AIM OF THE TASK: Retype the line where "The image size is (547, 421)." appears and each line that follows it down to the last line of the records below. Leave the pictures out.

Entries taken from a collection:
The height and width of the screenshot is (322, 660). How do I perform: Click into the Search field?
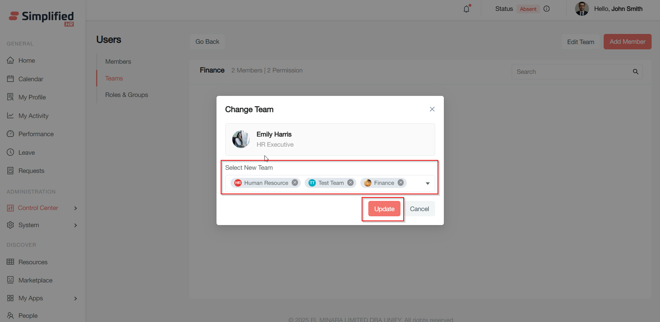pos(572,72)
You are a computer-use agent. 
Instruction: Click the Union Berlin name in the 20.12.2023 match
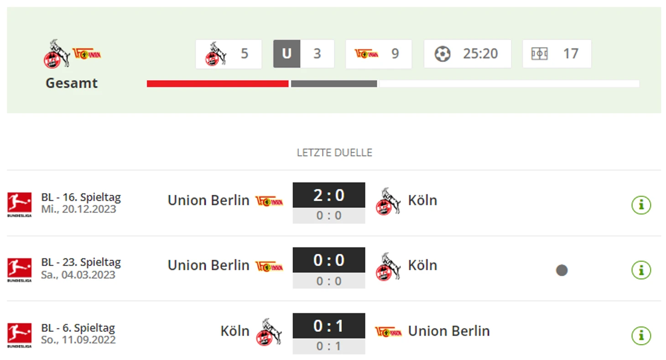tap(208, 200)
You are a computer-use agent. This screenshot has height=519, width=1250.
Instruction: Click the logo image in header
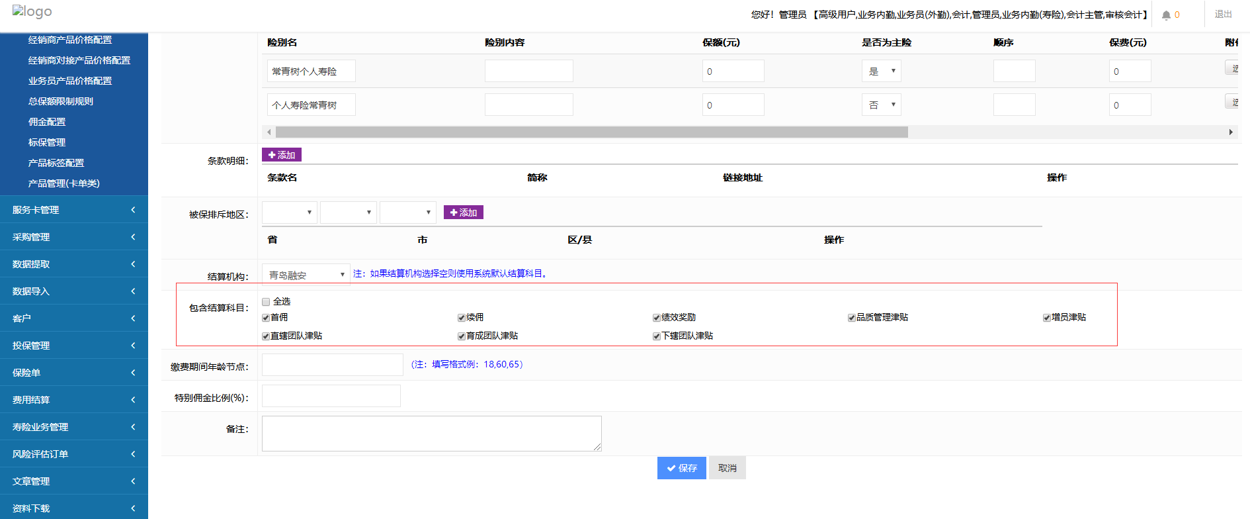coord(32,12)
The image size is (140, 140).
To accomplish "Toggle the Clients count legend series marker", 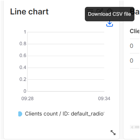I will [x=20, y=114].
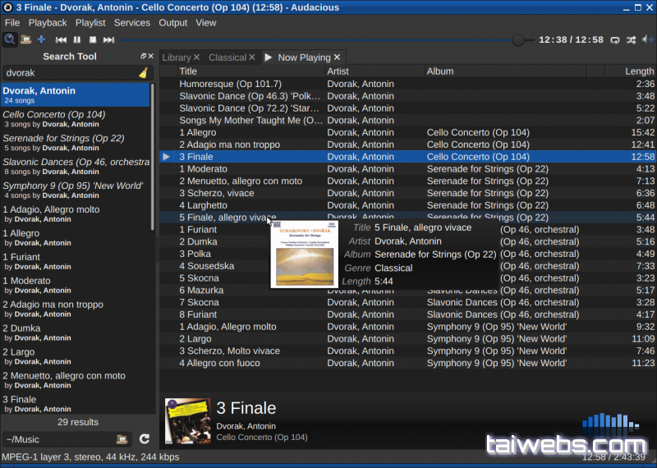Click the playback seek slider handle

[518, 39]
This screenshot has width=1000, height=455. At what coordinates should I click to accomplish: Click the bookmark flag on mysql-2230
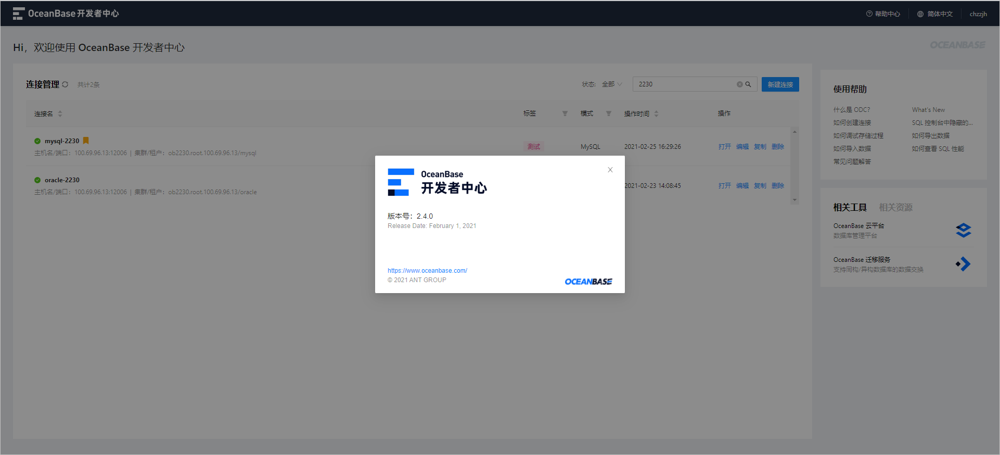tap(86, 141)
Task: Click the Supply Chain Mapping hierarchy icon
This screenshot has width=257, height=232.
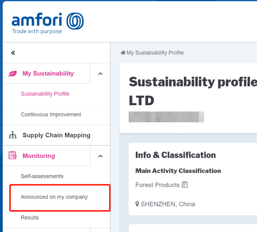Action: tap(13, 135)
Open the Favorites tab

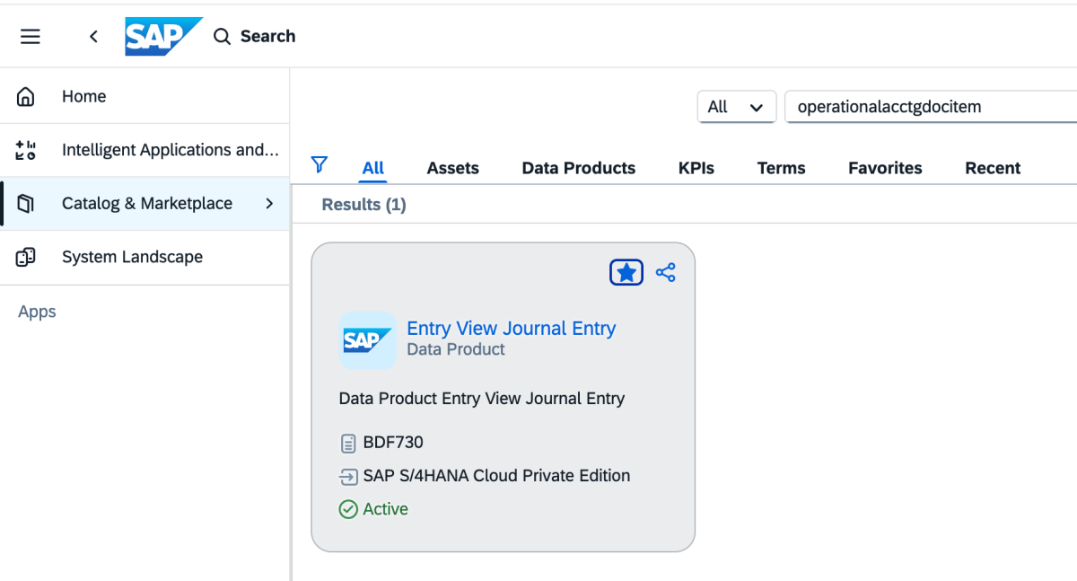point(885,168)
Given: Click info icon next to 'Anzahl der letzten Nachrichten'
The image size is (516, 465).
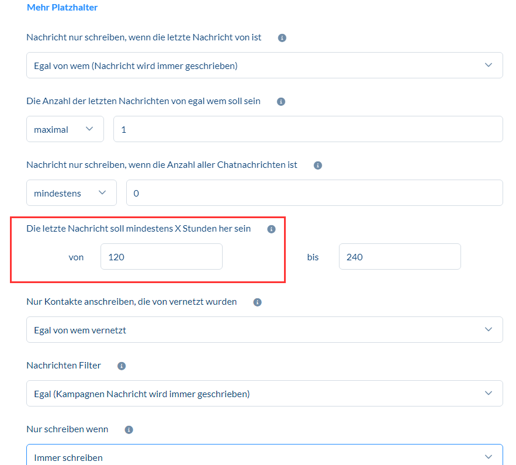Looking at the screenshot, I should coord(280,101).
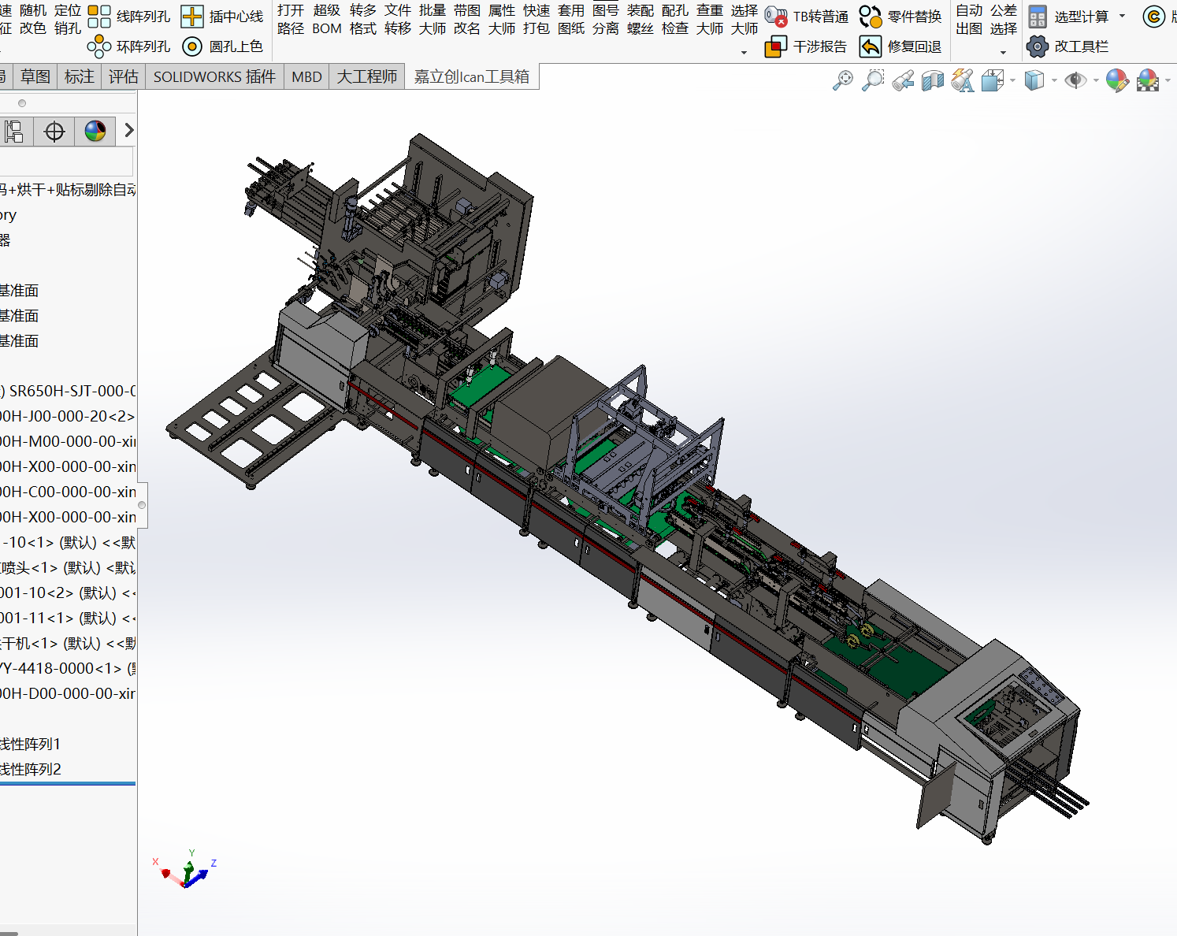Click the Previous View icon

click(x=903, y=80)
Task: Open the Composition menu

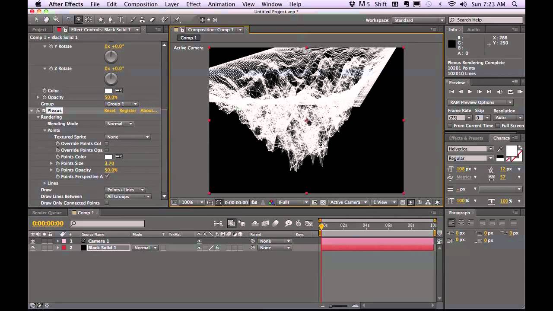Action: coord(140,4)
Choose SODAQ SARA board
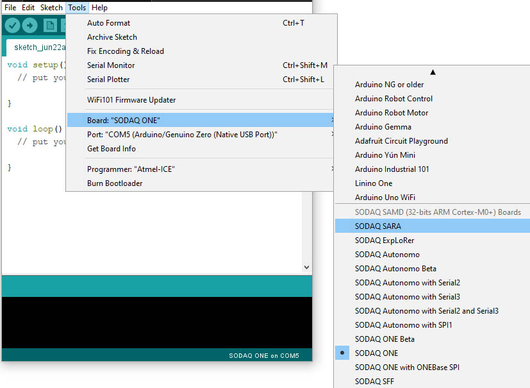 click(x=377, y=226)
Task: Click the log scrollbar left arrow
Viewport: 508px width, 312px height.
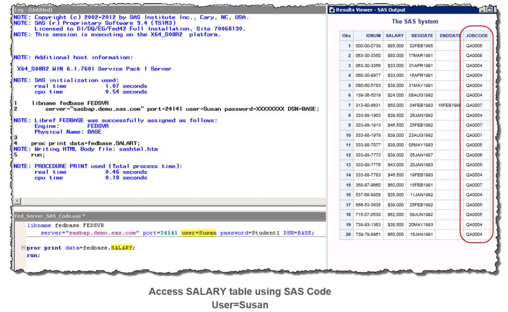Action: point(18,201)
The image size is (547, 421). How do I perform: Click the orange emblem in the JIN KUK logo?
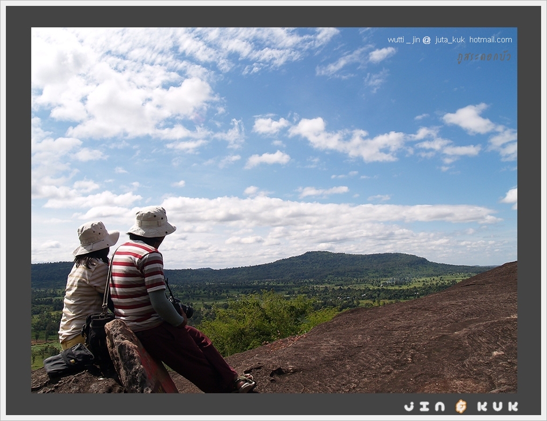[x=461, y=407]
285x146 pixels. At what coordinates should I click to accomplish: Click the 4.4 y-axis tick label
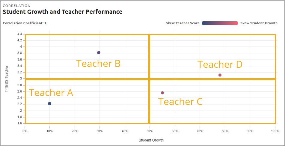[20, 34]
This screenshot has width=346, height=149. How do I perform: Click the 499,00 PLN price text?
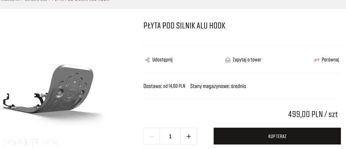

YOUR SOLUTION:
The image size is (547, 421). How do I perform: Click the orange emblem in the JIN KUK logo?
[x=461, y=407]
285x146 pixels. At what coordinates should I click to accomplish: Click the 4.4 y-axis tick label
[20, 34]
This screenshot has width=346, height=149. How do I perform: Click the 499,00 PLN price text?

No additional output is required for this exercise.